[EMAIL PROTECTED] wrote:
I am not affiliated with any company that directly manufactures or ships Itanium products... but I happen to have 2 or 3 of the beasties here and Peter is right... the answers to most people's well-worn arguments about how you can't secure an OS are now laying right on the coffee table ( once the solve the over-heating problems, LOL ). There are parts of every server ( httpd included ) that should ONLY run in the (new) protected IA64 'container' spaces. It's a given and it's inevitable.

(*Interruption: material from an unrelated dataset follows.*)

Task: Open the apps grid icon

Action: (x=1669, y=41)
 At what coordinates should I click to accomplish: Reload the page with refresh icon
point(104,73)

Fine... then the obvious questions arise; 1. does this require OS support? E.g. is the discussion premature? Or is there an OS you were already thinking about? 2. is this a platform issue? E.g. should this discussion really be occuring over in apr-land, or over here? If IA64 containers are entirely an application-specific detail, and are useful today w-w/o OS support, then we have something on topic to discuss in detail. If I misinterpreted this as a future/OS rings kernel design discussion, then I appologize.
It's interesting to discover the real success of APR when you remove the operating system altogether and discover that Apache is now so good at not caring what the OS really is that it doesn't care much, either, when there is no OS at all.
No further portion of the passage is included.